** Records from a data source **
· · · · · · ·
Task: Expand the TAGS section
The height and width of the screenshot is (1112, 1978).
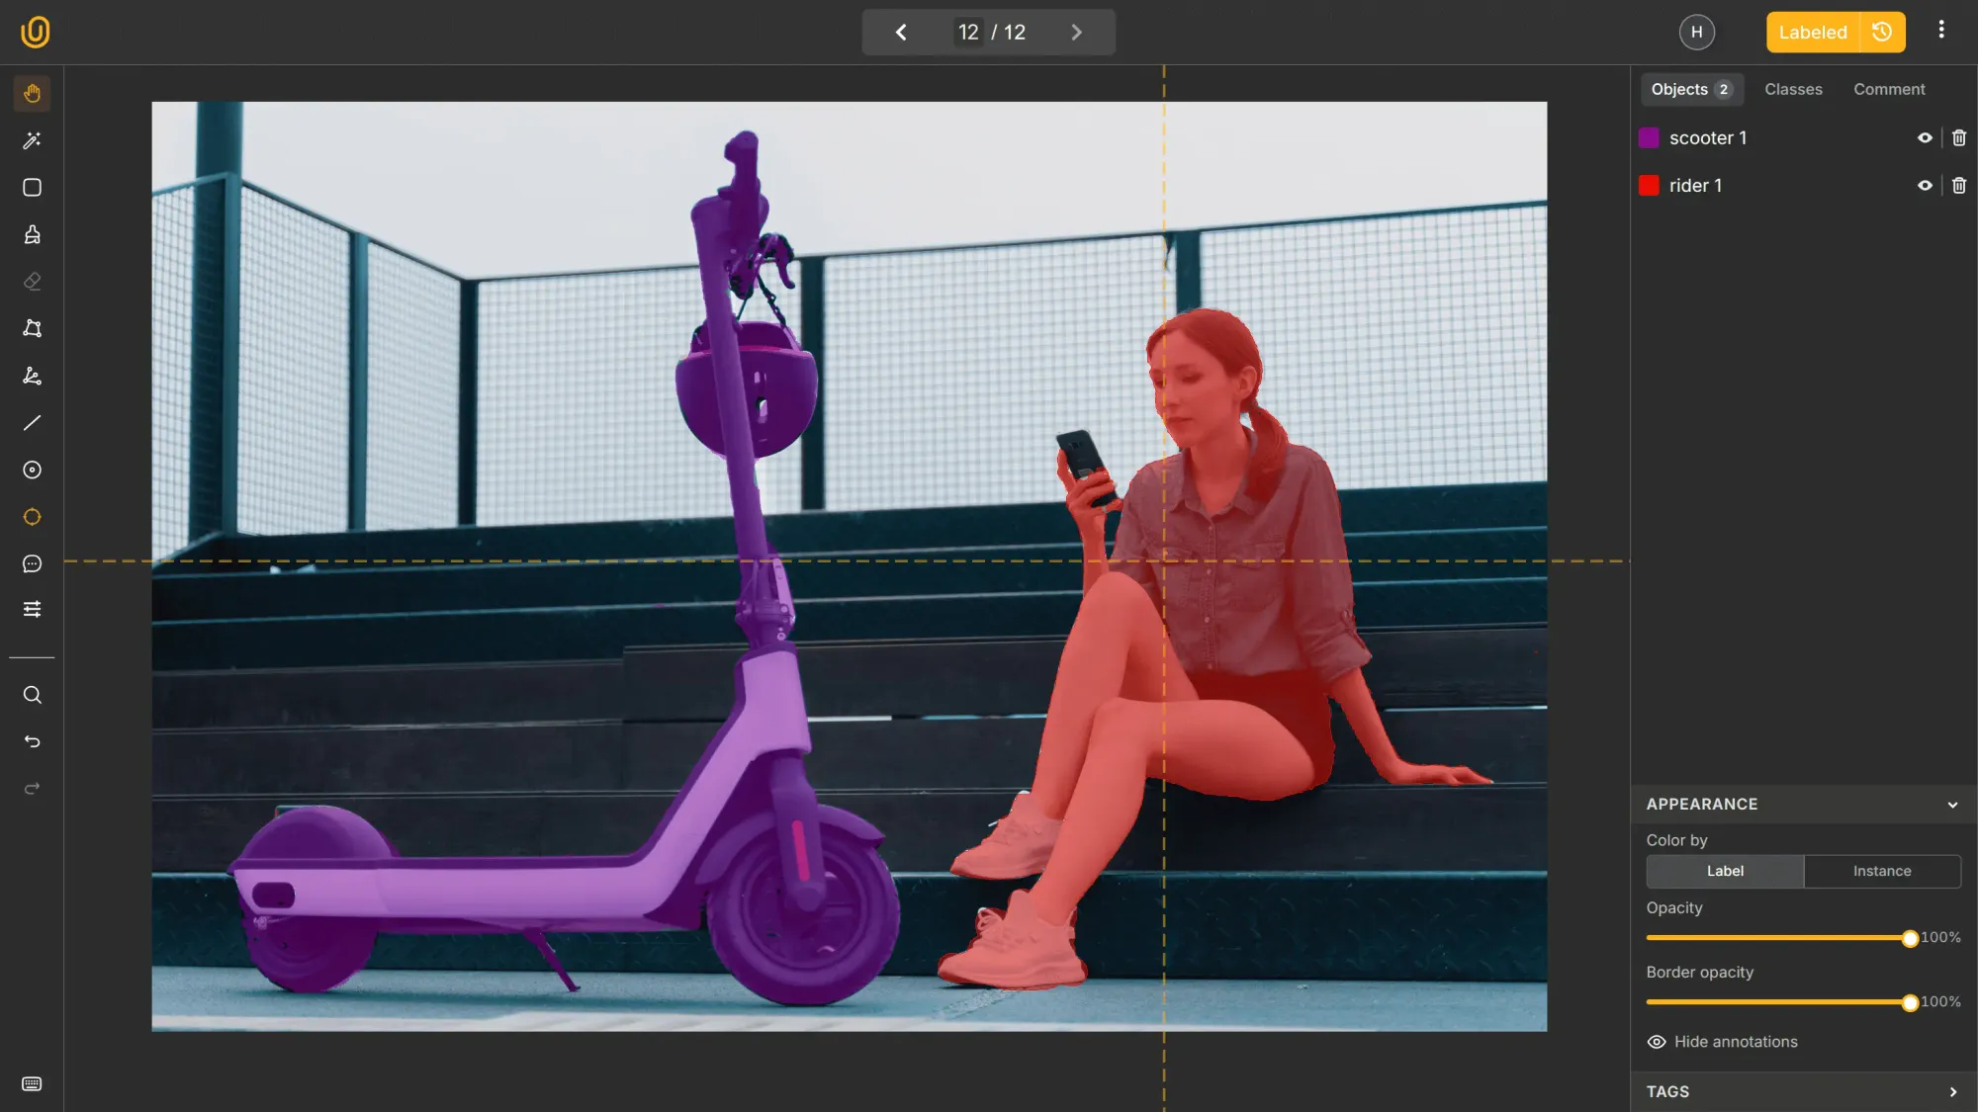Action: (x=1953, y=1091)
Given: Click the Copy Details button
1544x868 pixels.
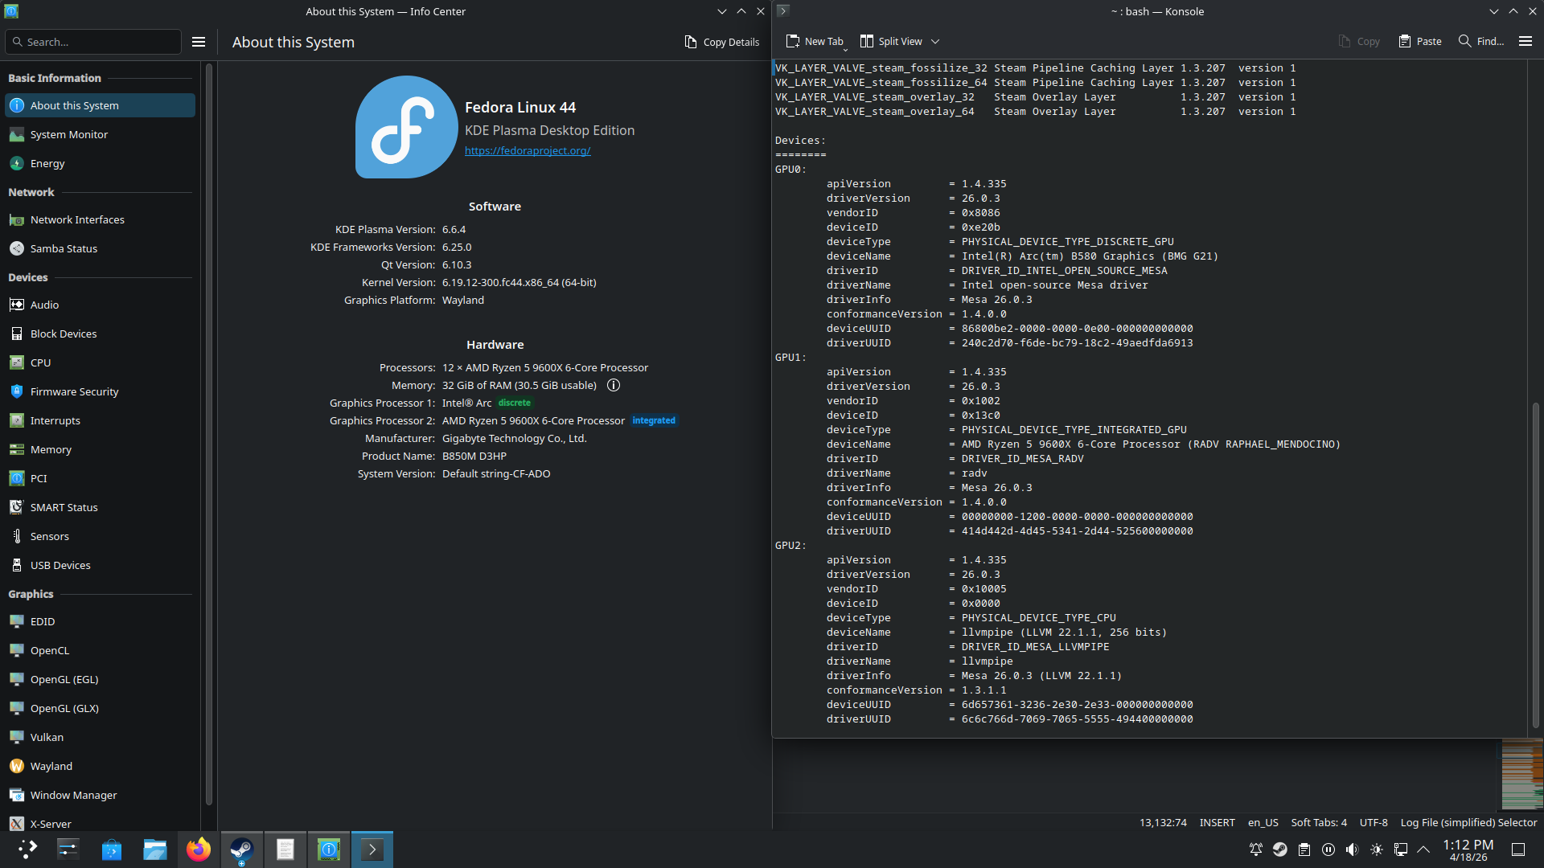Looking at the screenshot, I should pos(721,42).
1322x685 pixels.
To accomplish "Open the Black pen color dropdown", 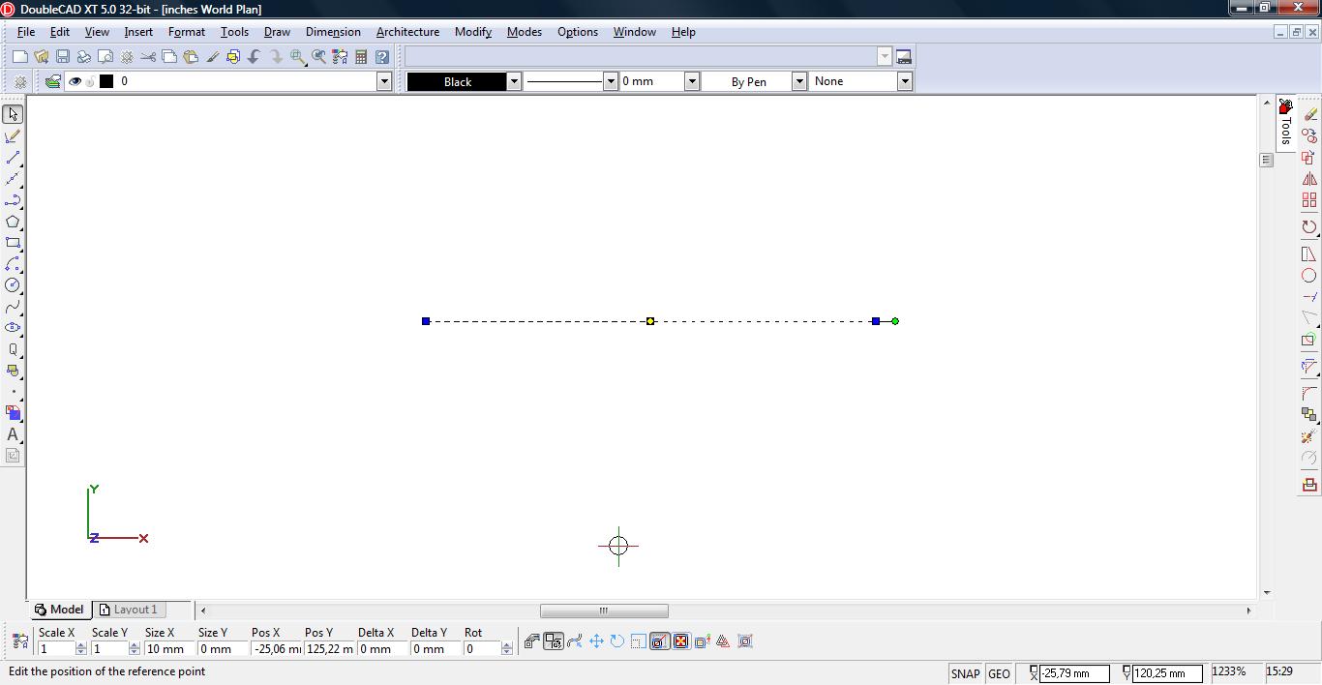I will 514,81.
· · · · · · ·
** What you have to do **
Write out the lines from the start of the records through the line containing "Looking at the", including that line, and leave the pictures out.

** Solution to this exercise **
Task: Expand the TAGS section
The height and width of the screenshot is (1112, 1978).
Action: (x=1953, y=1091)
Given: Click the Copy Details button
1544x868 pixels.
Looking at the screenshot, I should pos(721,42).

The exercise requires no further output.